== WHAT THE TASK REQUIRES ==
Reproduce every line of the listing below, without changing a single character.

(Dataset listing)
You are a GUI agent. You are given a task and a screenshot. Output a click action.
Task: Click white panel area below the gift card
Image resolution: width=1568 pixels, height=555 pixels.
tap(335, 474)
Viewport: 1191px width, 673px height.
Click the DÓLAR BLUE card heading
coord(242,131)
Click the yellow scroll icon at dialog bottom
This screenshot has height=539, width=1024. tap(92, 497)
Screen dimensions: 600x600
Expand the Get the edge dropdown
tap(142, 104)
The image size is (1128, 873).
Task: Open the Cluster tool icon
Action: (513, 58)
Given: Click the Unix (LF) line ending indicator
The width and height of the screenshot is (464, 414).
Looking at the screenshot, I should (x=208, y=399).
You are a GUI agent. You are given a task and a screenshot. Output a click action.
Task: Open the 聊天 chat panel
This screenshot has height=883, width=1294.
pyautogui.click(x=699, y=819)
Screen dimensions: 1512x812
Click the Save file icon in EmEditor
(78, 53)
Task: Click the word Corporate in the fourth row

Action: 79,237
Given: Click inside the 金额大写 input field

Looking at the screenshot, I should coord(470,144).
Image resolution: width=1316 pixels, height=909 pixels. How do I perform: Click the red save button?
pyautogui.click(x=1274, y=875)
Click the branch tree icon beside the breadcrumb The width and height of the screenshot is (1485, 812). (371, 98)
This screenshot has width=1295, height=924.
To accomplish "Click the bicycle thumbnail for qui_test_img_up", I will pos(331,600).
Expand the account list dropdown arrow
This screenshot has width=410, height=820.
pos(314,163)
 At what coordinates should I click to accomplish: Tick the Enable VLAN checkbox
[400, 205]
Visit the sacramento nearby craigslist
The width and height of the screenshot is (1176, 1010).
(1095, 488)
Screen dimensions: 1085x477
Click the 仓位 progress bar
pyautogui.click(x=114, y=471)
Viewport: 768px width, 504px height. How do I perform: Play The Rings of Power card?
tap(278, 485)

== REPLY ==
You are a GUI agent. You are given a task and a screenshot. Output a click action.
Task: Click white panel area below the gift card
Image resolution: width=1568 pixels, height=555 pixels.
tap(335, 474)
Viewport: 1191px width, 673px height.
Click the DÓLAR BLUE card heading
coord(242,131)
Click the yellow scroll icon at dialog bottom
This screenshot has height=539, width=1024. tap(92, 497)
Screen dimensions: 600x600
Expand the Get the edge dropdown
tap(142, 104)
The image size is (1128, 873).
Task: Open the Cluster tool icon
Action: (513, 58)
Given: Click the Unix (LF) line ending indicator
The width and height of the screenshot is (464, 414).
Looking at the screenshot, I should (x=208, y=399).
You are a GUI agent. You are given a task and a screenshot. Output a click action.
Task: Open the 聊天 chat panel
This screenshot has height=883, width=1294.
pyautogui.click(x=699, y=819)
Screen dimensions: 1512x812
Click the Save file icon in EmEditor
(78, 53)
Task: Click the word Corporate in the fourth row

Action: 79,237
Given: Click inside the 金额大写 input field

Looking at the screenshot, I should coord(470,144).
Image resolution: width=1316 pixels, height=909 pixels. How do I perform: Click the red save button?
pyautogui.click(x=1274, y=875)
Click the branch tree icon beside the breadcrumb The width and height of the screenshot is (1485, 812). (371, 98)
This screenshot has width=1295, height=924.
To accomplish "Click the bicycle thumbnail for qui_test_img_up", I will pos(331,600).
Expand the account list dropdown arrow
This screenshot has width=410, height=820.
pos(314,163)
 At what coordinates should I click to accomplish: Tick the Enable VLAN checkbox
[400, 205]
Visit the sacramento nearby craigslist
The width and height of the screenshot is (1176, 1010).
(1095, 488)
Screen dimensions: 1085x477
Click the 仓位 progress bar
pyautogui.click(x=114, y=471)
Viewport: 768px width, 504px height. How do I perform: Play The Rings of Power card?
tap(278, 485)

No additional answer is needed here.